--- START ---

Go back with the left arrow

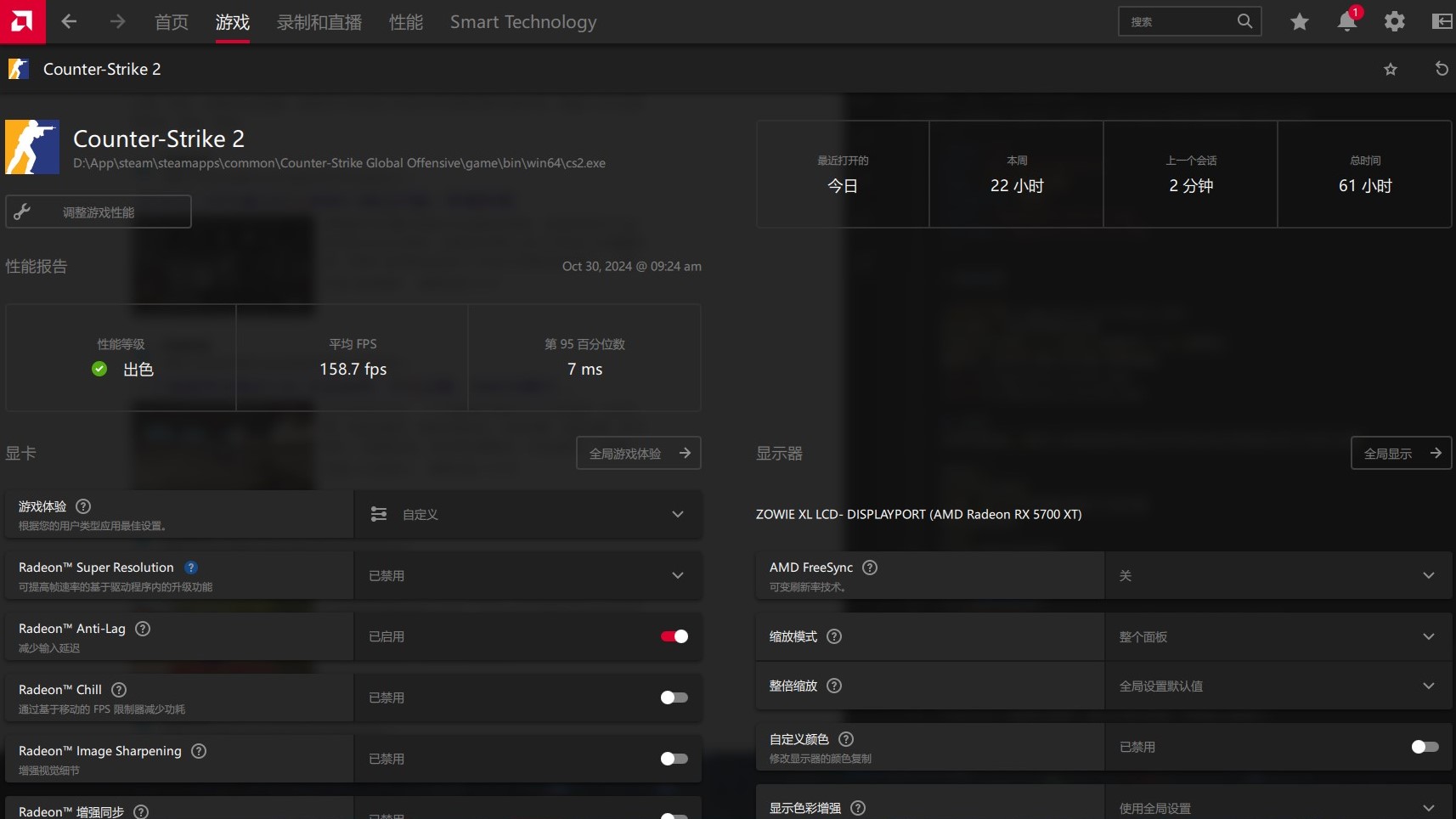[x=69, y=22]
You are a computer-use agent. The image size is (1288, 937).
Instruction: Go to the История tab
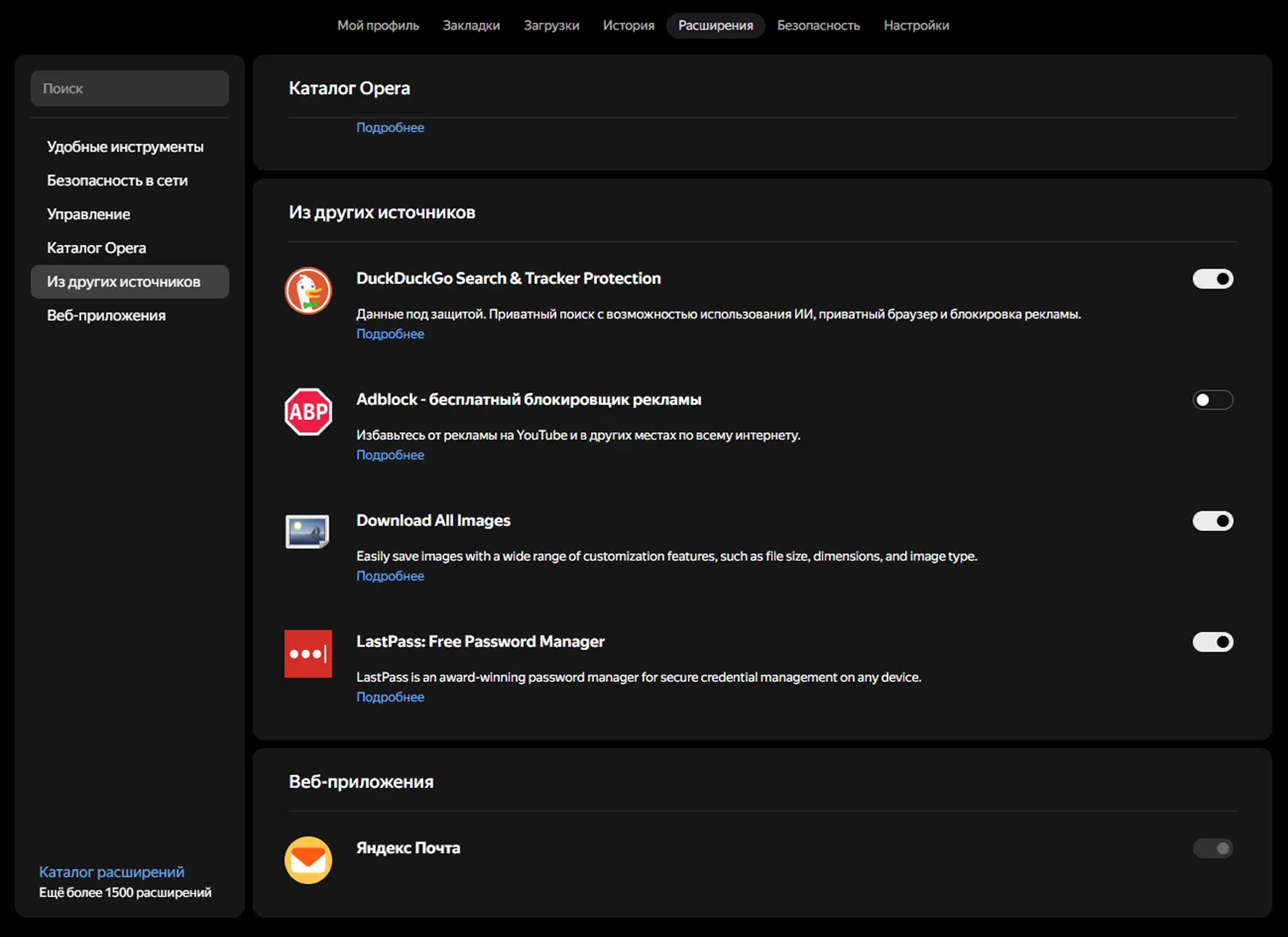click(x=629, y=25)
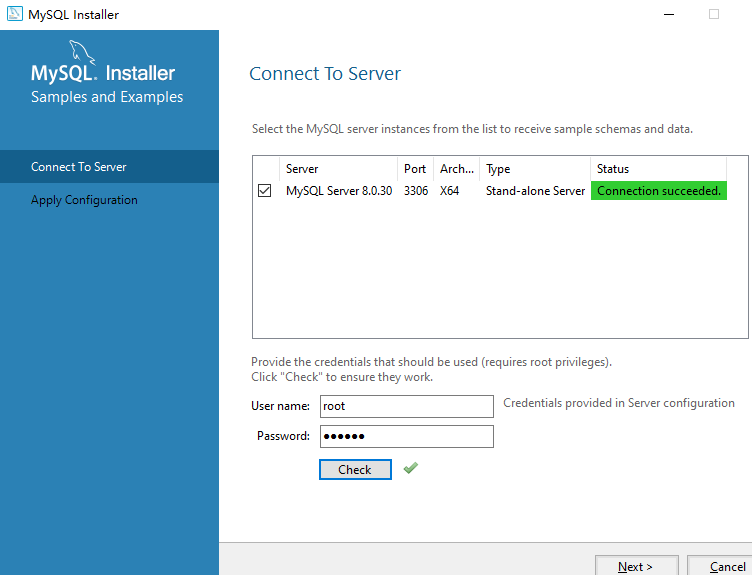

--- END ---
--- START ---

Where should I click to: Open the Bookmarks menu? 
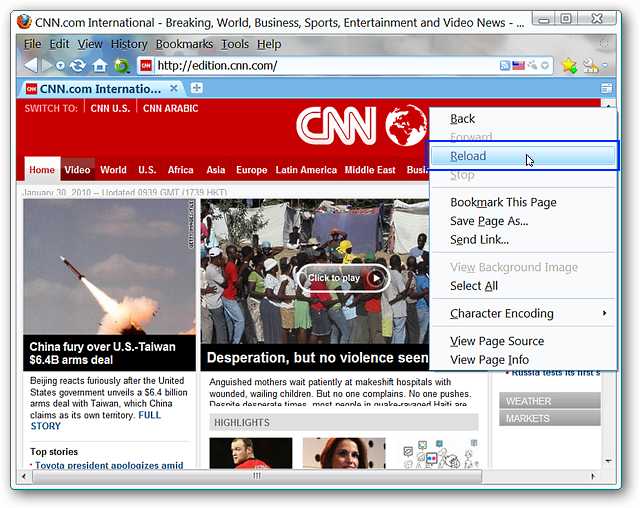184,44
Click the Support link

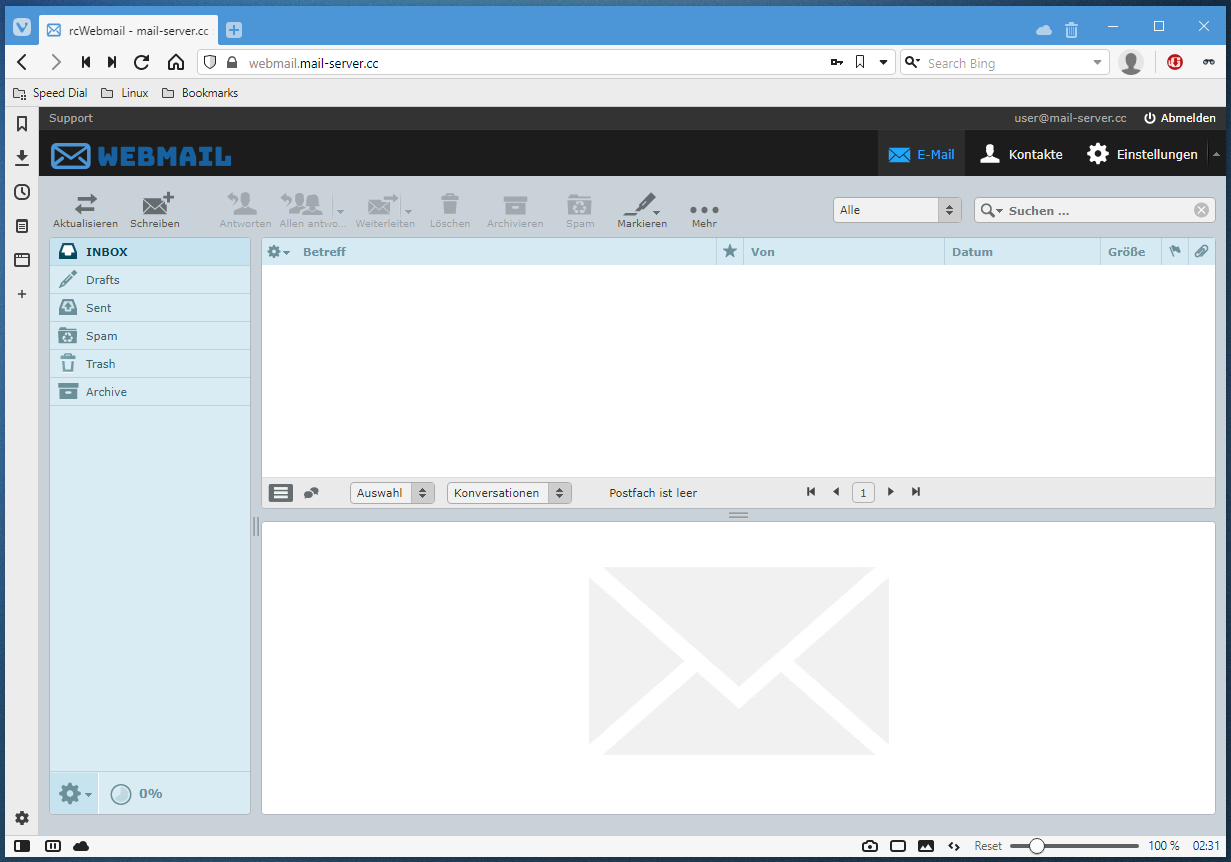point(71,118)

--- END ---
--- START ---

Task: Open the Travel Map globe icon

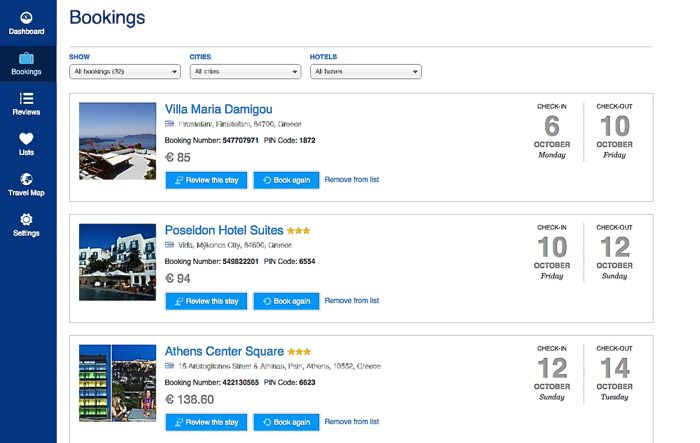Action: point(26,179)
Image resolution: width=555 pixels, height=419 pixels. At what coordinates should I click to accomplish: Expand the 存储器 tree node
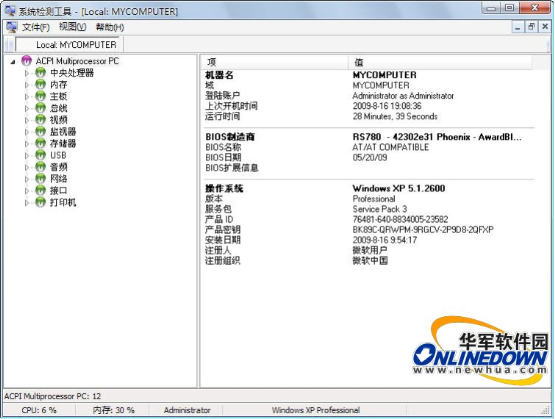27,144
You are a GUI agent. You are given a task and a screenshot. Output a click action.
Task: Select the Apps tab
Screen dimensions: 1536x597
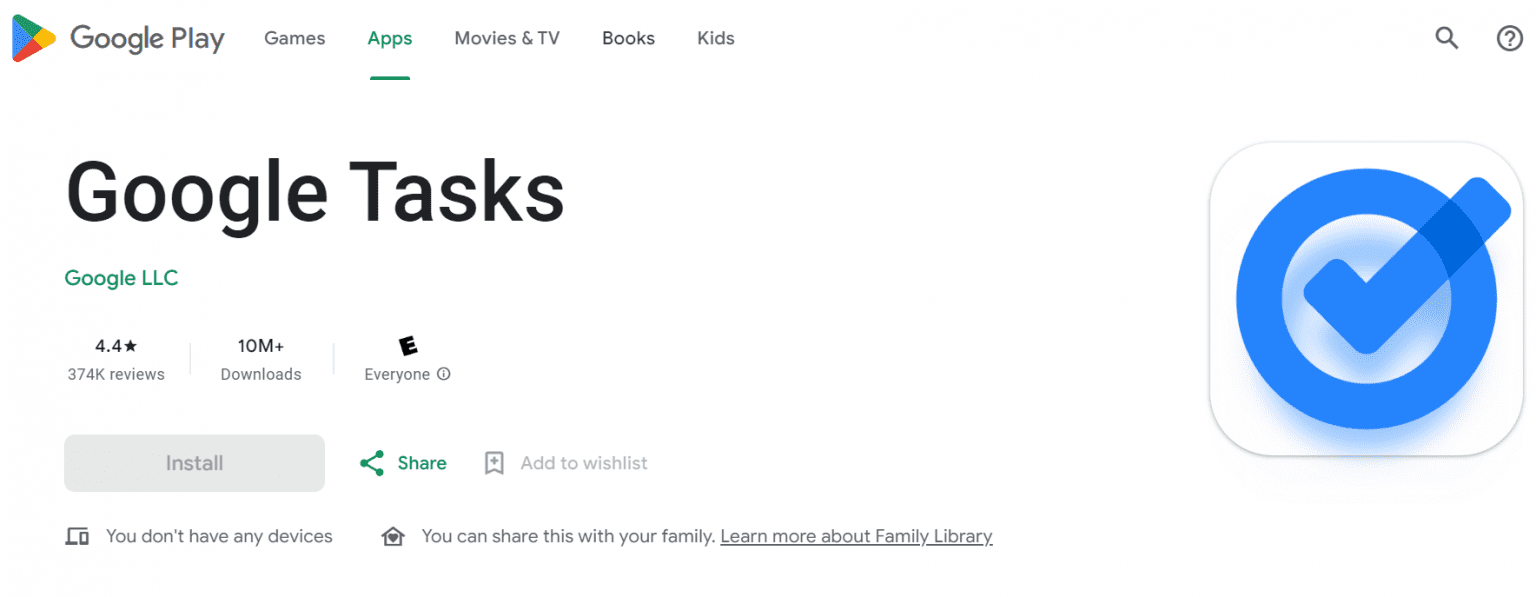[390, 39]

--- END ---

_Work to complete_.
List each line of the entries that holds the string "agent".

_Your solution_.
You are a computer-use agent. The image size is (1288, 937).
You are a GUI agent. You are given a task and a screenshot. Output a click action.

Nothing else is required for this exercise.